Lelagon Bocah, Wariskan Budaya Lewat Lagu Anak Foto : Acara Lomba Menyanyi Lelagon Bocah Pakualaman Tingkat DIY.
Bratapos / Daerah

Lelagon Bocah, Wariskan Budaya Lewat Lagu Anak

Terbit : 15-May-2025, 12:55 WIB // Pewarta : Kacab Jateng, Editor : Kacab Jateng // Viewers : 180 Kali

Yogyakarta || jateng.bratapos.com – Di tengah derasnya arus globalisasi dan modernisasi, peran anak-anak sebagai penjaga warisan budaya menjadi semakin penting. Untuk menjembatani antara tradisi dan kemajuan zaman, Lelagon Bocah hadir sebagai media edukatif yang mengenalkan kembali nilai-nilai budaya Jawa melalui nyanyian sederhana nan sarat makna.

Hal ini ditegaskan oleh GKBRAA Paku Alam dalam sambutannya saat membuka Lomba Menyanyi Lelagon Bocah Pakualaman Tingkat DIY yang berlangsung di Pura Pakualaman, Rabu (14/05). Kegiatan ini diikuti puluhan peserta dari jenjang TK hingga SD, dan sekaligus menjadi momen peluncuran dua album baru Lelagon Bocah oleh Gusti Putri.

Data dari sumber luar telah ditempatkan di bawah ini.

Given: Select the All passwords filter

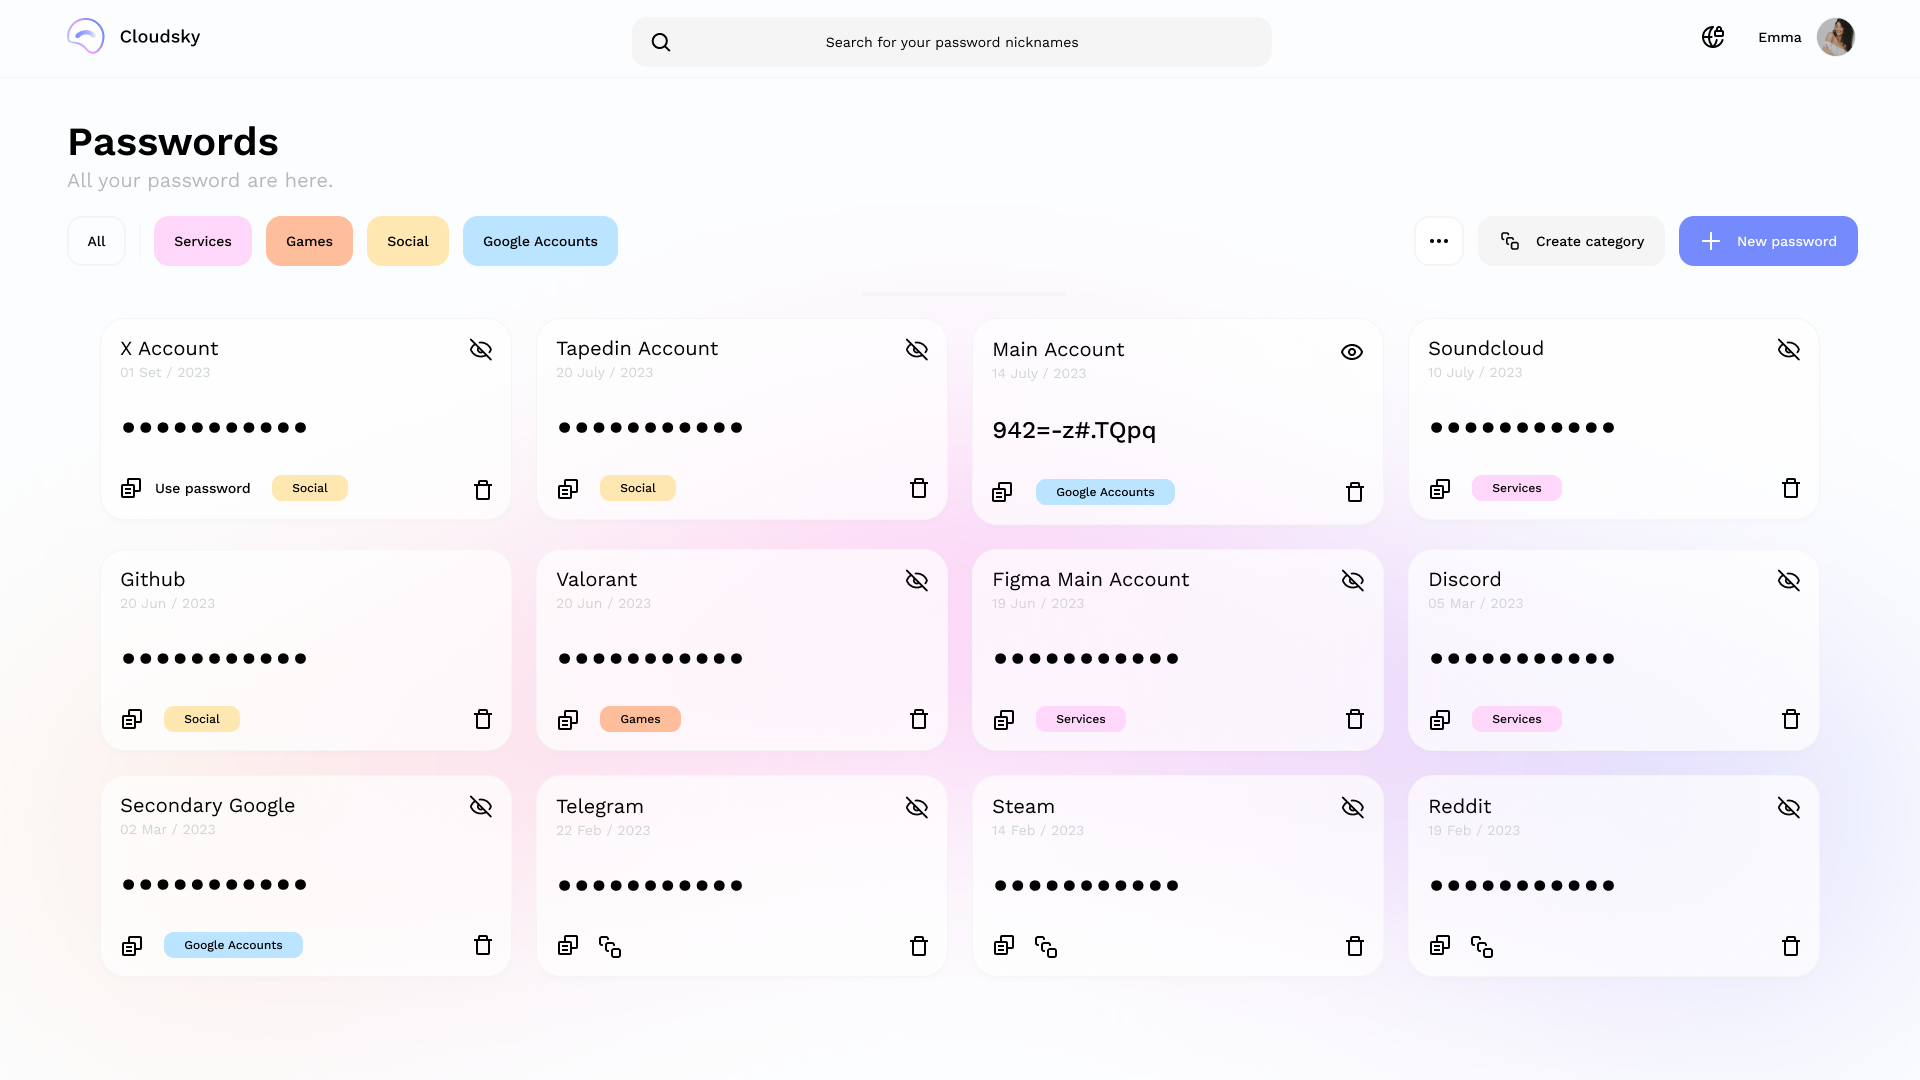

Dalam era yang makin modern, GKBRAA Paku Alam mengungkapkan keprihatinannya atas memudarnya eksistensi lagu-lagu tradisional anak yang selama ini menjadi bagian penting dari pendidikan karakter dan budaya lokal.

“Lelagon Bocah hadir sebagai upaya sederhana namun bermakna untuk mengenalkan kembali kekayaan budaya Jawa kepada generasi penerus. Lagu-lagu ini bukan hanya menghibur, tetapi juga mendidik dan menyentuh,” ujar Gusti Putri.

Menurutnya, lagu anak tradisional seperti Lelagon Bocah mengandung nilai sastra, etika, serta kecintaan terhadap budaya sendiri—sesuatu yang sangat dibutuhkan generasi muda di tengah tantangan zaman.

Acara ini diharapkan menjadi langkah awal dalam membangun kembali kedekatan anak-anak terhadap budaya lokal, sekaligus memperkuat jati diri bangsa melalui seni yang menyenangkan.